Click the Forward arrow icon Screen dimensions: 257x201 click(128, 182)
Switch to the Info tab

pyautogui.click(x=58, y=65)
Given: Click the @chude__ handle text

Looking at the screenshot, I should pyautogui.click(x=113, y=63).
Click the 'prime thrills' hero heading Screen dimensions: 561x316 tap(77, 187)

══════════

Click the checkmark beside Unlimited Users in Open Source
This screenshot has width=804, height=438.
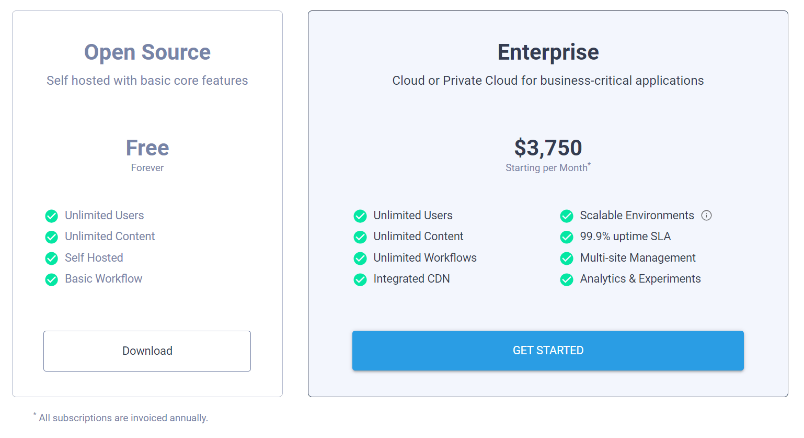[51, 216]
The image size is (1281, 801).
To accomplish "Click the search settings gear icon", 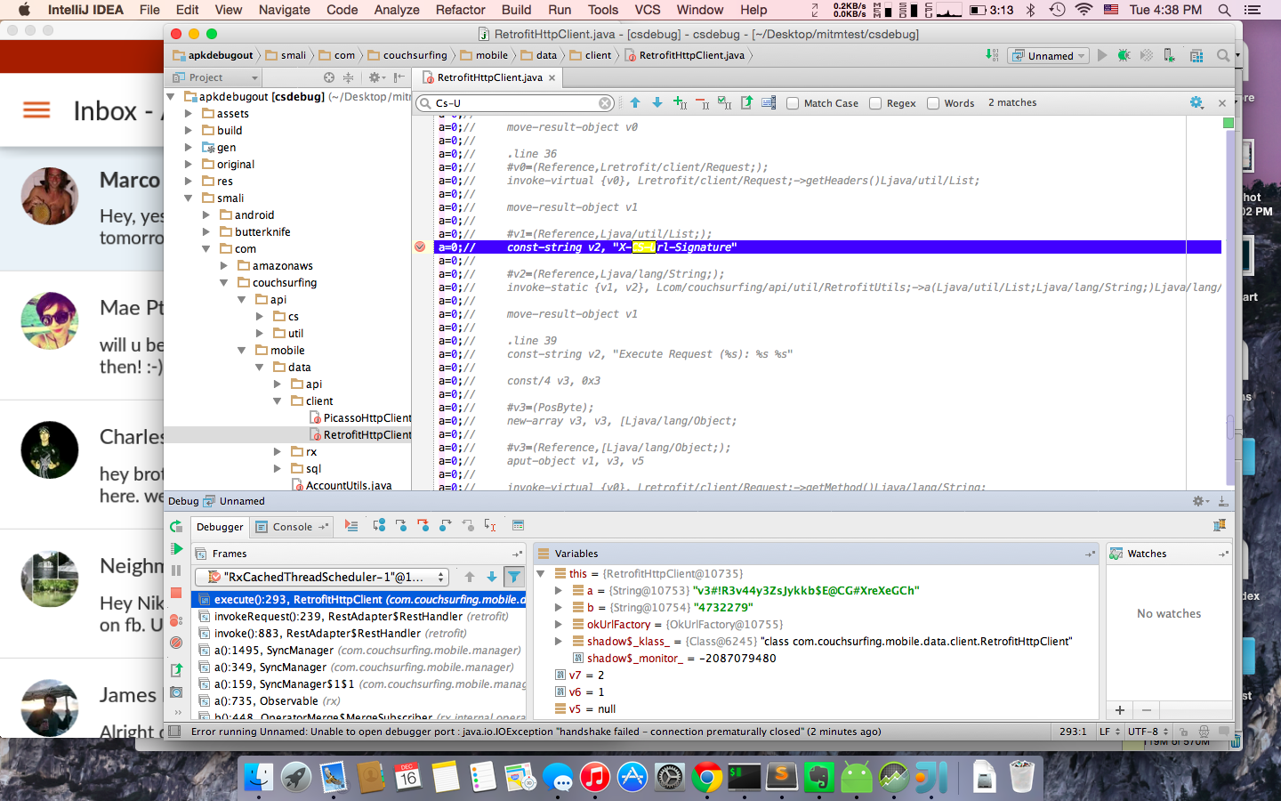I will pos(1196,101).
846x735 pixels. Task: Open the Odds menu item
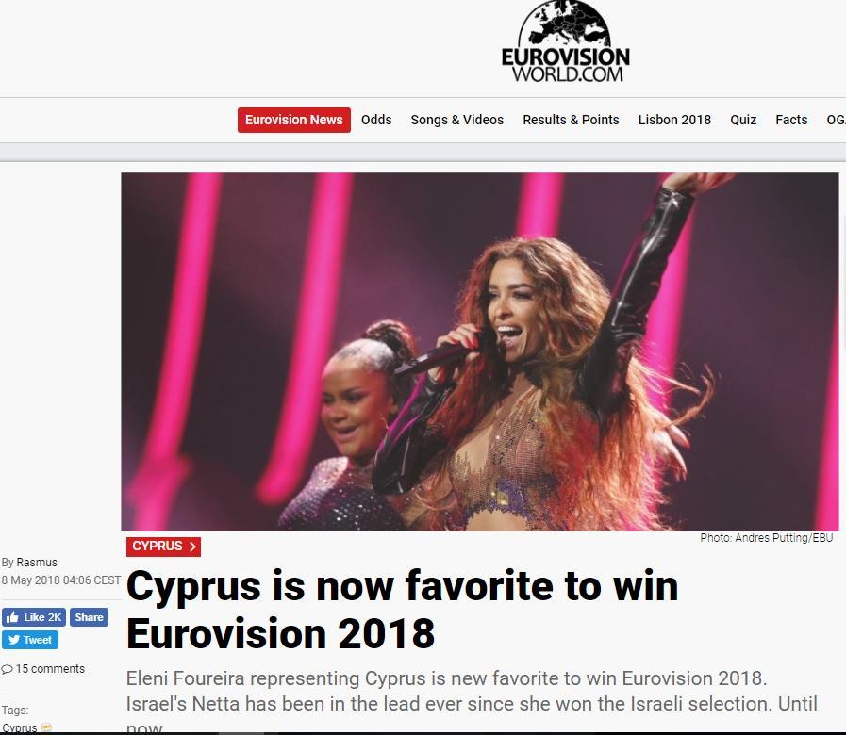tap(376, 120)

══════════

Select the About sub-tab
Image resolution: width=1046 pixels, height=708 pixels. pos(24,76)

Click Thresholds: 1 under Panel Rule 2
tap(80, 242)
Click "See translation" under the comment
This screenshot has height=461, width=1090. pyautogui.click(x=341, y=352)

══════════

Copy each line of the data that contains the word "dimensions", leaving the other lines out.

_ANSWER BOX_:
Click the Forward arrow icon Screen dimensions: 257x201 click(128, 182)
Click the 'prime thrills' hero heading Screen dimensions: 561x316 tap(77, 187)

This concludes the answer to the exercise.